Speech-to-text is the one **GPU workload**, so it is **carved out** of the main stack: `make all`
runs GPU-free and anywhere, and the STT service is its own deploy unit at
[`deploy/transcription`](https://github.com/Vexa-ai/vexa-core/tree/main/deploy/transcription)
([`core/meetings/services/transcription`](https://github.com/Vexa-ai/vexa-core/tree/main/core/meetings/services/transcription)
is the brick — faster-whisper / CTranslate2 behind an OpenAI-compatible `/v1/audio/transcriptions`).

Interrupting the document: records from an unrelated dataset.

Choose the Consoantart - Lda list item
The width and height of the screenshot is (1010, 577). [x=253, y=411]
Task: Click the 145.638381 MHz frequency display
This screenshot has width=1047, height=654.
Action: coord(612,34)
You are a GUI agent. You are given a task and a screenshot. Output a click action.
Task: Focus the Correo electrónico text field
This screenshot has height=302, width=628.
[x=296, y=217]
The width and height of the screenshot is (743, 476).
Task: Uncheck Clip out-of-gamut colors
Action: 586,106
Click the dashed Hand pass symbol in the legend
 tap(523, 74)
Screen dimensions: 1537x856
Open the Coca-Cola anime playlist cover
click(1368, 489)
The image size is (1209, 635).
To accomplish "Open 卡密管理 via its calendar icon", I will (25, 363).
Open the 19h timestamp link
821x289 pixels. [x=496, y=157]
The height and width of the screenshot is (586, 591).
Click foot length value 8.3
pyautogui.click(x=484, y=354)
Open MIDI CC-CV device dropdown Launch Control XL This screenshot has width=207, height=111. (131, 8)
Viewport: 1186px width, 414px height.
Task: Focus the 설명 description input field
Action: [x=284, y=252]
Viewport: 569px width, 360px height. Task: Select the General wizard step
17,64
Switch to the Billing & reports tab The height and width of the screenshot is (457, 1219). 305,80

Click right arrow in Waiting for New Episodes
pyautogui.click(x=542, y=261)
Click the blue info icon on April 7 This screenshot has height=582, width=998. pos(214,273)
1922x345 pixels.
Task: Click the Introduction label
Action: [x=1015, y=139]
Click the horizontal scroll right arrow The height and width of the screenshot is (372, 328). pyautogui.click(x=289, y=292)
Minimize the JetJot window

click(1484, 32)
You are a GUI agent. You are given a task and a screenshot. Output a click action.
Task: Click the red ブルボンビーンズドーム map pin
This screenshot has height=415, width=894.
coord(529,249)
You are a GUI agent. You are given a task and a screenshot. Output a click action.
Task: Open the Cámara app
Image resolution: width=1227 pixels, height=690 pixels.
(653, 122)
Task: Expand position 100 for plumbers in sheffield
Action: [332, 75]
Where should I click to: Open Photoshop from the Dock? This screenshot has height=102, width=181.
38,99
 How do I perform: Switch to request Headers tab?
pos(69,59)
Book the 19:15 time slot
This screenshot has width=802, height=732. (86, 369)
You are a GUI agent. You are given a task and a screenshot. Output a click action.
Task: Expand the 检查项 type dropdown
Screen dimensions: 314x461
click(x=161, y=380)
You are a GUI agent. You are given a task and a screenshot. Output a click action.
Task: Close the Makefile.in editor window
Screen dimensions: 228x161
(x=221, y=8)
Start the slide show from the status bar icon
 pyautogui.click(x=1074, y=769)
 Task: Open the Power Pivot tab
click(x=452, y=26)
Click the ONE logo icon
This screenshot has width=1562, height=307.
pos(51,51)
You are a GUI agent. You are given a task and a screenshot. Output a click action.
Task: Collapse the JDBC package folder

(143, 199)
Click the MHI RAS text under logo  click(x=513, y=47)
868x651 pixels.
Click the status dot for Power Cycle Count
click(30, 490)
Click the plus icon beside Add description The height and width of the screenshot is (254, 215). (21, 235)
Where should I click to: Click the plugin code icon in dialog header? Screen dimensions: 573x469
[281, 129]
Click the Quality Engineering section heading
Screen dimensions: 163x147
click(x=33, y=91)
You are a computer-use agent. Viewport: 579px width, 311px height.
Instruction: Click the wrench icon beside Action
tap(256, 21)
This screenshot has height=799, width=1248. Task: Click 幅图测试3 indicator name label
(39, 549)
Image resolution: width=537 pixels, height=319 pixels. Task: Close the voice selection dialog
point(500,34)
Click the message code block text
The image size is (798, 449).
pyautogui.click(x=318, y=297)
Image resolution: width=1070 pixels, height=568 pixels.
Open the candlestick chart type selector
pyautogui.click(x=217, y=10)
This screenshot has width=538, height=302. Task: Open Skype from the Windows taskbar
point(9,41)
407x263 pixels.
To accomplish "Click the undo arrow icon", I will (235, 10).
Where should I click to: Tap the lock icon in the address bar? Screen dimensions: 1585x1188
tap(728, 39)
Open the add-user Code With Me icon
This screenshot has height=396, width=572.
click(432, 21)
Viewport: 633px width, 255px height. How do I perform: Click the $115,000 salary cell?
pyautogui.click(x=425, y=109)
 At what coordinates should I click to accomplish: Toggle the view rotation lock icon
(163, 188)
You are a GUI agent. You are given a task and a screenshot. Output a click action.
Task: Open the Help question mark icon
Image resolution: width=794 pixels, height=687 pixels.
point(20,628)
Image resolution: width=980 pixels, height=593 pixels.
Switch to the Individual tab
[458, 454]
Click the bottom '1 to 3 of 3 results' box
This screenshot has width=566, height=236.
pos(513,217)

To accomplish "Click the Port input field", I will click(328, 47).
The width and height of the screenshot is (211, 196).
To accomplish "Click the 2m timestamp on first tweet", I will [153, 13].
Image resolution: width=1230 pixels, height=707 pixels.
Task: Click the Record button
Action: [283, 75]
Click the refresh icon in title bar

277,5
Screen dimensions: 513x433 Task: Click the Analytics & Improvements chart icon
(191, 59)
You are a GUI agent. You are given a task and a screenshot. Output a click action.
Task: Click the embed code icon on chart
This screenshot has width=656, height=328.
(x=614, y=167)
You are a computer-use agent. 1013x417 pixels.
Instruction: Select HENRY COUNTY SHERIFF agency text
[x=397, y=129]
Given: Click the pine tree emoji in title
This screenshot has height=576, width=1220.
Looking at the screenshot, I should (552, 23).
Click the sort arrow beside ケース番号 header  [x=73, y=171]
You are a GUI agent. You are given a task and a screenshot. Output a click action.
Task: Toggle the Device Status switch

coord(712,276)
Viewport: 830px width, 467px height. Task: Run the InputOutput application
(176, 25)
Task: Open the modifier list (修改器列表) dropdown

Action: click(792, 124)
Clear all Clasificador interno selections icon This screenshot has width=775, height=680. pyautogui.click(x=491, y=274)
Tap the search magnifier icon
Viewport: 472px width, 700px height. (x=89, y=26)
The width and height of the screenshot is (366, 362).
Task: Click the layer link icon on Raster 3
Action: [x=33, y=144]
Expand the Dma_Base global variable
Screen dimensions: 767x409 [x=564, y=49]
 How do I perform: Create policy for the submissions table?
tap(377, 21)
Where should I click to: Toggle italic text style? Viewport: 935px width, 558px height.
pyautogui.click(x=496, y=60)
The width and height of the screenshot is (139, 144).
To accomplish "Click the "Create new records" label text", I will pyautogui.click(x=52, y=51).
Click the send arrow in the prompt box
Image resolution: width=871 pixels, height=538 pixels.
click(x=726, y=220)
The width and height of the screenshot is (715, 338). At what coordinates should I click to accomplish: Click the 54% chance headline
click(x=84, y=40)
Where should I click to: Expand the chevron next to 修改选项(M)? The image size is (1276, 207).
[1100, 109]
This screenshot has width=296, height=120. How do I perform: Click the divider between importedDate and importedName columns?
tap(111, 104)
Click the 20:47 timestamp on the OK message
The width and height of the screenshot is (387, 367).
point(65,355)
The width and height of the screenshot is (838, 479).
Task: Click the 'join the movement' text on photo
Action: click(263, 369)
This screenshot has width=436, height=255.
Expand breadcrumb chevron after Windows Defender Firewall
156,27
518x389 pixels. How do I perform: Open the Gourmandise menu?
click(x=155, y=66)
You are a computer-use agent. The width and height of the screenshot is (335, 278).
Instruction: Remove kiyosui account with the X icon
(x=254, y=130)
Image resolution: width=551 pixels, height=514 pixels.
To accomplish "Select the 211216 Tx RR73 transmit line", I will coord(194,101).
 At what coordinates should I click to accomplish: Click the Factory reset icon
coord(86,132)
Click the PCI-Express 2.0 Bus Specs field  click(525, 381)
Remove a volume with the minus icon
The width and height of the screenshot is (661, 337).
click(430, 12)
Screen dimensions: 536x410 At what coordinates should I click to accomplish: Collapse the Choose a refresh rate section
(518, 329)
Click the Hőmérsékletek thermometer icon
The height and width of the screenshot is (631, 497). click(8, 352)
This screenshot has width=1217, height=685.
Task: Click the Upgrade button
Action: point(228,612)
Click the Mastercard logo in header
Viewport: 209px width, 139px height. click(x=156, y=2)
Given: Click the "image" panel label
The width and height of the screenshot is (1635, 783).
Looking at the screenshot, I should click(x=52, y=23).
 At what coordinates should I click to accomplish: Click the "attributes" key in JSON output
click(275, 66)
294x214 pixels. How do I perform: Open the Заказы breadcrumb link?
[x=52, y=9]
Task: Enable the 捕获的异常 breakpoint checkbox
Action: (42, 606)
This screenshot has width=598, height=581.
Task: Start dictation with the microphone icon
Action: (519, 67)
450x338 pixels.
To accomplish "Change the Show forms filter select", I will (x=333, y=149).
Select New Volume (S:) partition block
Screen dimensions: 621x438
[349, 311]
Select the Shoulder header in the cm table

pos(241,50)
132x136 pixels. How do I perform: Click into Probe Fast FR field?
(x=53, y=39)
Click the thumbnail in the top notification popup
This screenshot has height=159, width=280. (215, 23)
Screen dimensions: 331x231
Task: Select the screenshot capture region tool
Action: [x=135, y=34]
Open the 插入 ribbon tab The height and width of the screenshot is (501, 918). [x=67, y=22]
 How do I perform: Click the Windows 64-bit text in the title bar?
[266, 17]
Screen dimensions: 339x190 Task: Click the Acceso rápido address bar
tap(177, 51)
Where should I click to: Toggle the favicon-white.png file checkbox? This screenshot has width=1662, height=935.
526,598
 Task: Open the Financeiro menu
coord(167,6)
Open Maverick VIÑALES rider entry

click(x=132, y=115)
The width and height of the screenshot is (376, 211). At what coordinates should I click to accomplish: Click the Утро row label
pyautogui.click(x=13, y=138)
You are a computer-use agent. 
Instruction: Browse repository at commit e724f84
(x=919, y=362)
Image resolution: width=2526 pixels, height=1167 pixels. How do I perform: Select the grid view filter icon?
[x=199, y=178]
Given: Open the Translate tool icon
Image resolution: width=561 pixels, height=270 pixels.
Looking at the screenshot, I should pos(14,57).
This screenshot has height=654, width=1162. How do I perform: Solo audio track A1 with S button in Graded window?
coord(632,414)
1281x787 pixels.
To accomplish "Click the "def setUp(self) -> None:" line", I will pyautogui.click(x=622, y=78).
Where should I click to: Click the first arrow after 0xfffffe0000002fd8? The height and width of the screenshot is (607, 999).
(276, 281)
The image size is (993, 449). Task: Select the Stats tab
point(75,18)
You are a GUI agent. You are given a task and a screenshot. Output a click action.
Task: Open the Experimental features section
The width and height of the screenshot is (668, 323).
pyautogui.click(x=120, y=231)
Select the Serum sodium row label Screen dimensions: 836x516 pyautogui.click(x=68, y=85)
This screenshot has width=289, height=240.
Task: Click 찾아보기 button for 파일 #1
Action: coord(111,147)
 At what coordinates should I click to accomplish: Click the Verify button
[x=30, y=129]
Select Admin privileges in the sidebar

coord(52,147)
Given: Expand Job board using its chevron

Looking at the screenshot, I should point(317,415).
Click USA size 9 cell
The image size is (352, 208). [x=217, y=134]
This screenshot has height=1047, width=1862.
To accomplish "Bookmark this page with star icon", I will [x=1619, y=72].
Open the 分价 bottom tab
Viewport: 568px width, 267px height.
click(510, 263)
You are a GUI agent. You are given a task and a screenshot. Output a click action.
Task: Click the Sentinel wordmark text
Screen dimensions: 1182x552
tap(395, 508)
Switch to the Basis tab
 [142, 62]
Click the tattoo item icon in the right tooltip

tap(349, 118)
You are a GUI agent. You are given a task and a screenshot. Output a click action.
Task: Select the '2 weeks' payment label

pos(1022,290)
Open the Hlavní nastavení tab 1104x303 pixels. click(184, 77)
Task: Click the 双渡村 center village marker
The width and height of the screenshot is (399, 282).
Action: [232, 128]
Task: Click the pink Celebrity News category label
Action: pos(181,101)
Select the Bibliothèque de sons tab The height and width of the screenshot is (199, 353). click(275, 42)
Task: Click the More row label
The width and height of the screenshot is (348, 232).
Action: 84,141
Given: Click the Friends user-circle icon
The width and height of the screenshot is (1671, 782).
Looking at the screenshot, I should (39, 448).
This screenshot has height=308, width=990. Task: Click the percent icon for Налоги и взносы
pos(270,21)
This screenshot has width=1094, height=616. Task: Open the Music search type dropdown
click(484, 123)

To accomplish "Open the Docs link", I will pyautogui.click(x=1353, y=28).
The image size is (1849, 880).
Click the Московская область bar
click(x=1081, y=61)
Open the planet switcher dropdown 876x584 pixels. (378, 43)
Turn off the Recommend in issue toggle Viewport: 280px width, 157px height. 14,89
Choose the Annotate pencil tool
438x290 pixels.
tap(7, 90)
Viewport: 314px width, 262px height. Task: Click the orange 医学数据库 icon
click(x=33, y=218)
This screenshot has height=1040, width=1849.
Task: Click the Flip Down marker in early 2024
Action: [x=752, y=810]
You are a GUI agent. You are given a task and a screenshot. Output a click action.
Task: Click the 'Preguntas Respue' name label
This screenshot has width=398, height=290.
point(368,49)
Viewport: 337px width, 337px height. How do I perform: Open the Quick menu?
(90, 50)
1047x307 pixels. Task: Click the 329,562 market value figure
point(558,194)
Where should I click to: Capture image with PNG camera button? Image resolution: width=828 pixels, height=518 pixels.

Stand it up wherever a GPU lives (the same host or a dedicated GPU box):

```bash theme={null}
cd deploy/transcription
cp .env.example .env          # set MODEL_SIZE, API_TOKEN, TRANSCRIPTION_LB_PORT
docker compose up -d          # GPU (needs nvidia-container-toolkit)
# no GPU? CPU variant (slower, use a smaller model):
docker compose -f docker-compose.cpu.yml up -d
curl http://localhost:8083/health   # waits on the model load
```

Then point the main stack at it in `deploy/compose/.env`:

```bash theme={null}
TRANSCRIPTION_SERVICE_URL=http://<gpu-host>:8083   # base URL; client appends /v1/audio/transcriptions
TRANSCRIPTION_SERVICE_TOKEN=<same as the unit's API_TOKEN>
```

Now bots transcribe end-to-end: **bot → transcription service → segments → meeting-api `collector`
→ live fan-out**. Scale by adding workers (one GPU each) in the unit's `docker-compose.yml` +
`nginx.conf`.

## Publishing behind a reverse proxy

`make all` binds every service to `127.0.0.1` (loopback only). To expose the **terminal** at a public
hostname, put a TLS-terminating reverse proxy in front of the terminal port (`TERMINAL_PORT`, default
`13000`) and tell the terminal its public origin so auth cookies and OAuth callbacks are correct:

```bash theme={null}
# deploy/compose/.env
NEXTAUTH_URL=https://your-host.example.com
NEXTAUTH_SECRET=<a strong random secret>   # don't ship the dev default
```

An nginx vhost (the terminal proxies `/ws` to the gateway itself, so the proxy only needs standard
WebSocket-upgrade headers):

```nginx theme={null}
server {
    listen 443 ssl;
    server_name your-host.example.com;
    ssl_certificate     /etc/letsencrypt/live/your-host.example.com/fullchain.pem;
    ssl_certificate_key /etc/letsencrypt/live/your-host.example.com/privkey.pem;

    location / {
        proxy_pass http://127.0.0.1:13000;       # TERMINAL_PORT
        proxy_http_version 1.1;
        proxy_set_header Host $host;
        proxy_set_header X-Forwarded-Proto $scheme;
        proxy_set_header Upgrade $http_upgrade;   # terminal /ws → gateway
        proxy_set_header Connection "upgrade";
        proxy_read_timeout 86400;
    }
}
```

The terminal carries its own Google/Microsoft OAuth login, so the proxy needs no auth of its own.

## Air-gapped

Everything runs in-VPC: gateway + services + redis/postgres/minio on your host, the
[transcription unit](#transcription-the-separate-gpu-unit) on your own GPU, **BYO inference**,
recordings in your object storage. **Zero egress** — the posture the regulated verticals require.